All along the way, coming and going, tearing to meet us, or leaving us
behind, splashed with gray mud after a night of rain, motor-lorries
sped. They carried munitions or food to the front, or brought back tired
soldiers bound for a place of rest, and their roofs were marvellously
"camouflaged" in a blend of blue and green paint splotched with red. For
aeroplanes they must have looked, in their processions, like drifting
mist over meadowland. Shooting in and out among them, like slim gray
swordfish in a school of porpoise, were military cars crowded with smart
officers who saluted the lieutenant escorting us, and stared in surprise
at sight of a woman. A sprinkling of these officers were Americans, and
they would have astonished us more than we astonished them had we not
known that we should see Americans.
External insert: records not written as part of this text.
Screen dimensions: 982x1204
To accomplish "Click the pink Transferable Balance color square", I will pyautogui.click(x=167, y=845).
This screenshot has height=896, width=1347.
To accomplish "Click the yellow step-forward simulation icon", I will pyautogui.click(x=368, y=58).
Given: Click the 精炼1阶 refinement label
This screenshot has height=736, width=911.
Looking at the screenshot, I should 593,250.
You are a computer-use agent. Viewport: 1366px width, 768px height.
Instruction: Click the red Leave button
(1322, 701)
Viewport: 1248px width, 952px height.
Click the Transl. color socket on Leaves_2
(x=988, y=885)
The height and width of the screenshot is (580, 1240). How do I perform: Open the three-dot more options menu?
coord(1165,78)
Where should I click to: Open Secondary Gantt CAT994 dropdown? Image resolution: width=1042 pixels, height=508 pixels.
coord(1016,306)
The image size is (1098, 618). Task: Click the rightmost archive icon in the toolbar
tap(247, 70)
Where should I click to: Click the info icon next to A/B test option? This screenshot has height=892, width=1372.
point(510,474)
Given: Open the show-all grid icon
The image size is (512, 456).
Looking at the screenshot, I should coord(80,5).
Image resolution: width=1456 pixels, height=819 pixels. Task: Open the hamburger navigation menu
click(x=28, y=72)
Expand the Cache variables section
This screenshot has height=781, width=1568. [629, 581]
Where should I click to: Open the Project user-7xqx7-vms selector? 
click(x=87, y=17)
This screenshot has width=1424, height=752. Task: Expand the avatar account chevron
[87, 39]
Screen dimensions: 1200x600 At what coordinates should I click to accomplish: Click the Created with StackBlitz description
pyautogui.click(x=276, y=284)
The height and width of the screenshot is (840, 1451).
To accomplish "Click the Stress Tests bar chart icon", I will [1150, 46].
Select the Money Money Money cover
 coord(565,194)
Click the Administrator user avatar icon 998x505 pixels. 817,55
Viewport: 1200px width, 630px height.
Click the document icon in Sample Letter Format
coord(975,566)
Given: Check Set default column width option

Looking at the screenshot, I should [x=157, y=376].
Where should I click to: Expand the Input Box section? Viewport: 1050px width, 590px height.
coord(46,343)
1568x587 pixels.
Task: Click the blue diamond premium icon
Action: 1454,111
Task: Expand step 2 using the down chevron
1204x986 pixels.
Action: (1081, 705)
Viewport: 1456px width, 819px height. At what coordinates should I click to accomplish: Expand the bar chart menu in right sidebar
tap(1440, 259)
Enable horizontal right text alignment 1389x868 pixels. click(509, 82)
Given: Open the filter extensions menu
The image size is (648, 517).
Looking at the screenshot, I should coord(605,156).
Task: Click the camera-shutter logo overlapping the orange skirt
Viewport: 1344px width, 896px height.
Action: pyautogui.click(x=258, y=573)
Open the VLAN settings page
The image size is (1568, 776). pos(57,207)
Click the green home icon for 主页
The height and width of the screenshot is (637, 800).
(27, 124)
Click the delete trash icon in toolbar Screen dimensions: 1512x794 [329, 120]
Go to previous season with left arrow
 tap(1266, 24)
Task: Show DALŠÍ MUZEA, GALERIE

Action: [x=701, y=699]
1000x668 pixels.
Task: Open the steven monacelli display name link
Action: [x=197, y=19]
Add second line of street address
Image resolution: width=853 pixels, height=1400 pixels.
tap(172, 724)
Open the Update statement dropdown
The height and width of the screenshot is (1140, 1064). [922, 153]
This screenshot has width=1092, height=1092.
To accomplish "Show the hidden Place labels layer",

They were to be, indeed, the
"feature" of the great show; and though Mr. Beckett was calm in manner
to match the Front, I knew from his face that he was deeply moved by the
thought of seeing "boys from home" fighting for France as his dead son
had fought.
At each small village we saw soldiers who had been sent to the "back of
the Front" for a few days' change from the trenches. They lounged on
long wooden benches before humble houses where they had _logement_; they
sat at tables borrowed from kitchens, earnestly engaged at dominoes or
_manille_, or they played _boules_ in narrow grass alleys beside the
muddy road.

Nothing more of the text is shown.